WHAT THE EXERCISE ASKS: Transcribe the following portion of the commercial REIT valuation text verbatim, from "REIT investors use" up to and including "and interest income.".

TEXT PASSAGE:
━━━━━━

How Do I Assess The Value Of A Commercial REIT?

REIT investors use several valuation metrics to determine an REIT’s risk and estimate the market value of the REIT’s assets.

Funds From Operation (FFO)

This is the number REITs use to measure the cash flow from the trust’s investments. Often, FFO is the metric REITs use to determine overall operating performance.

To get to the FFO figure, the trust would take the sum of its overall profit, depreciation, amortization and losses then subtract any gains and interest income.

For example, let’s say a commercial REIT has an annual net profit of $200,000, depreciation of $50,000, gains of $50,000 and interest income of $5,000. Here’s how to find this example’s FFO:

  • Add the net profit and depreciation, $200,000 + $50,000 = $250,000
  • Subtract gains and interest income, $250,000 - $50,000 - $5,000
  • FFO = $195,000

To keep it simple, many REITs quote this number on a per-share basis. Evaluating an REIT by the FFO-per-share is a great replacement for the typical earnings-per-share metric.

Adjusted Funds From Operation (AFFO)

AFFO takes the FFO metric and then adjusts for capital expenditures, or large expenses needed to maintain the properties in the trust portfolio over time. The main purpose of this number is to provide investors with an idea of how profitable the REIT truly is. You could make $40,000 in a year, but if a big office complex needs a new roof, there goes all of your profit.

Using the example above, a commercial REIT has an FFO of $195,000, with $50,000 in rent increases over the year, $100,000 in maintenance and $30,000 in capital expenditures. Here’s how to find the AFFO:

  • Add rent increases to the FFO, $195,000 + $50,000 = $245,000
  • Subtract maintenance and capital expenditures, $245,000 - $100,000 - $30,000
  • AFFO = $115,000

Debt-To-EBITDA Ratio

Most REITs use some type of leverage (debt) to acquire multiple commercial investment properties. This is why potential investors should also closely monitor an REITs debt-to-EBITDA ratio. EBITDA is an accounting term that stands for earnings before interest, taxes, depreciation and amortization (EBITDA).

━━━━━━

SUPPLIED RECORDS:
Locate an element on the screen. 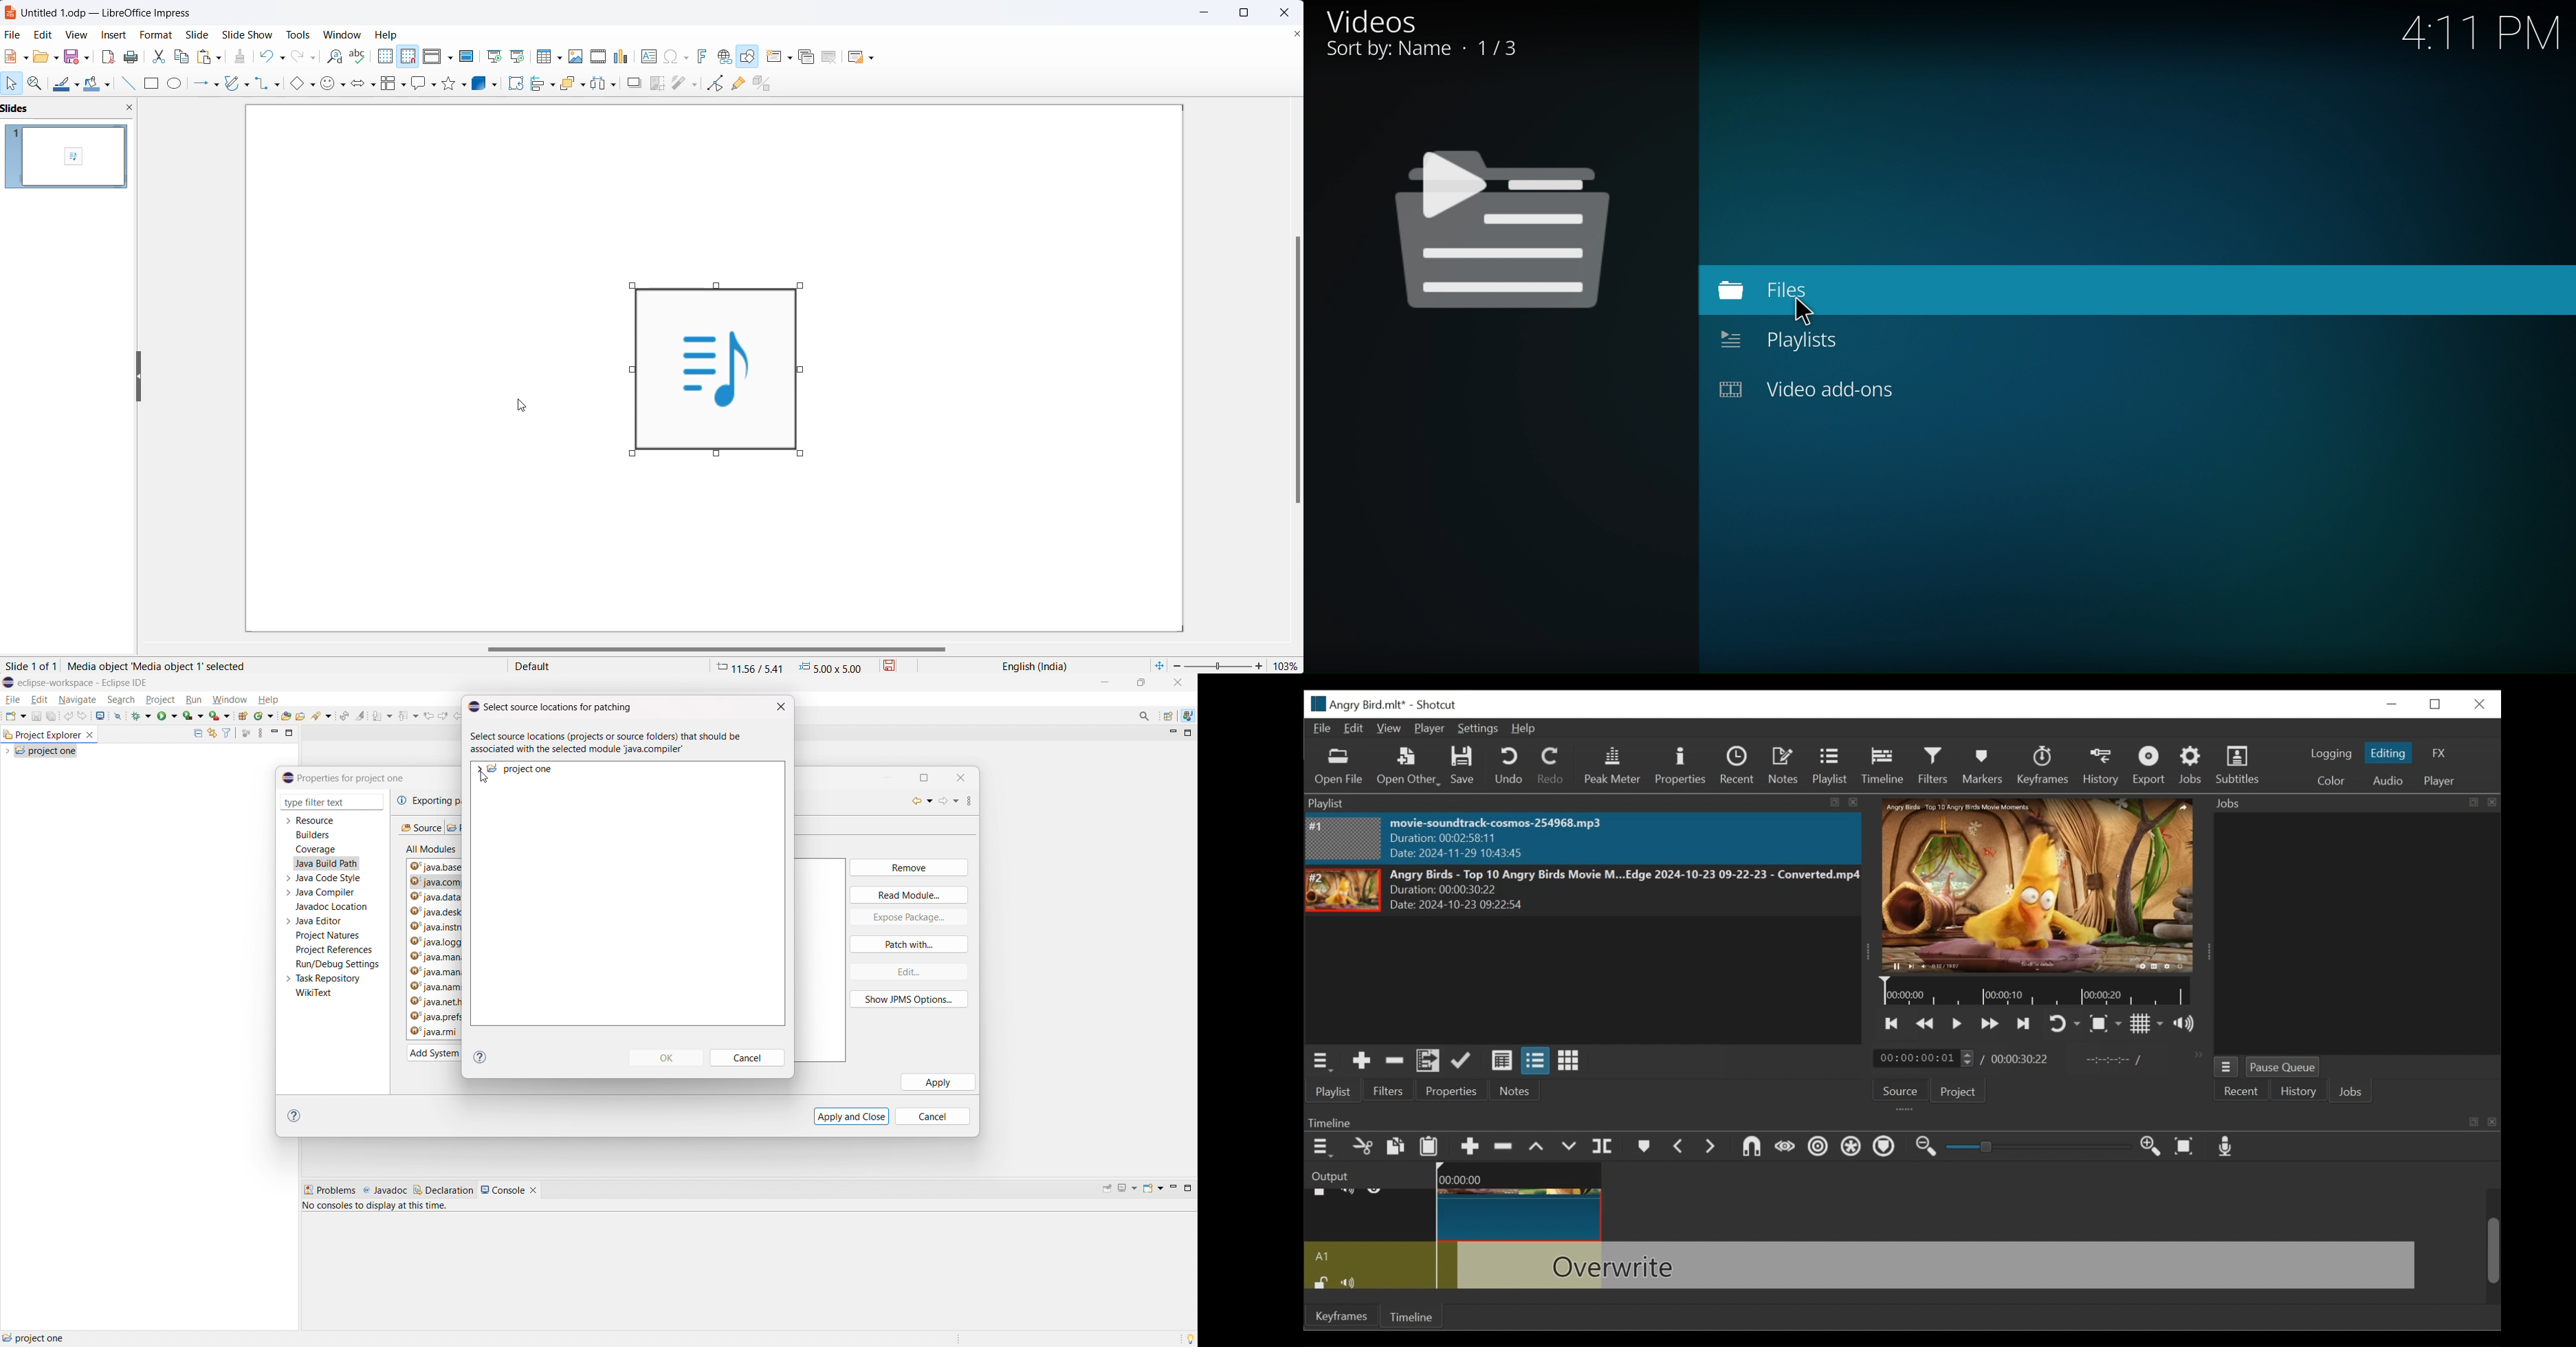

━━━━━━

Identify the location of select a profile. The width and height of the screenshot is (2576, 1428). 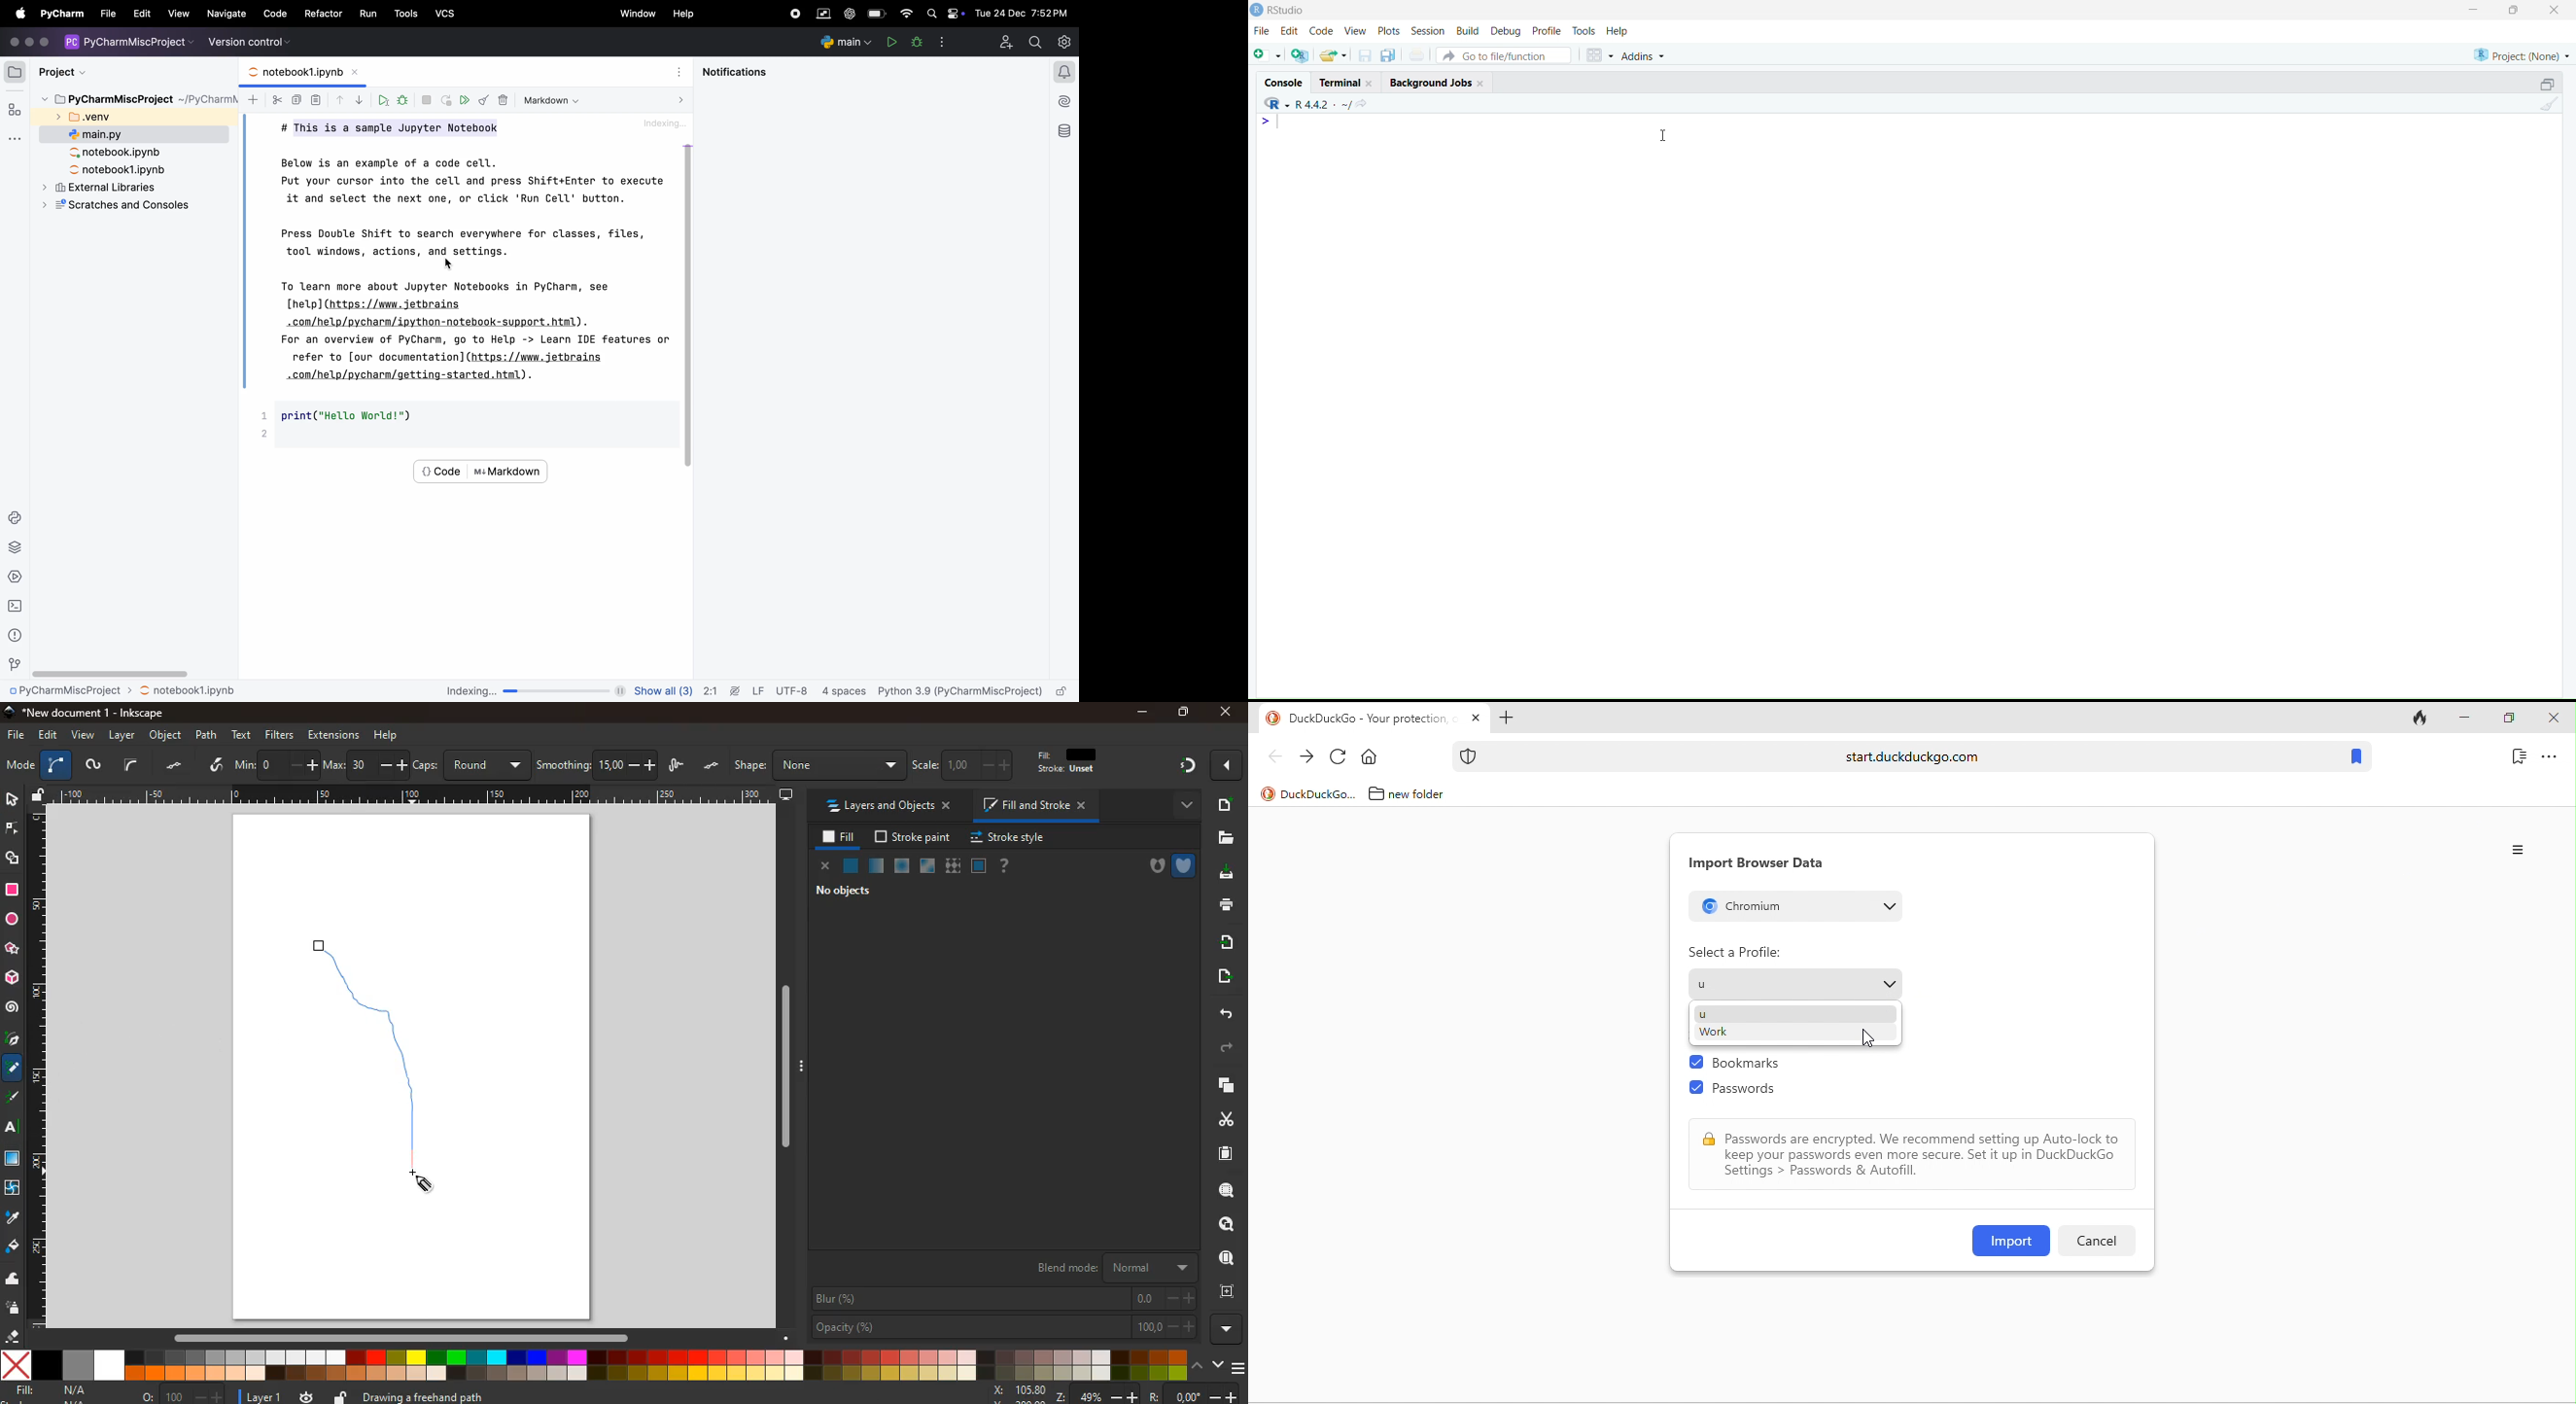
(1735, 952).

━━━━━━

FINAL RESULT:
REIT investors use several valuation metrics to determine an REIT’s risk and estimate the market value of the REIT’s assets.

Funds From Operation (FFO)

This is the number REITs use to measure the cash flow from the trust’s investments. Often, FFO is the metric REITs use to determine overall operating performance.

To get to the FFO figure, the trust would take the sum of its overall profit, depreciation, amortization and losses then subtract any gains and interest income.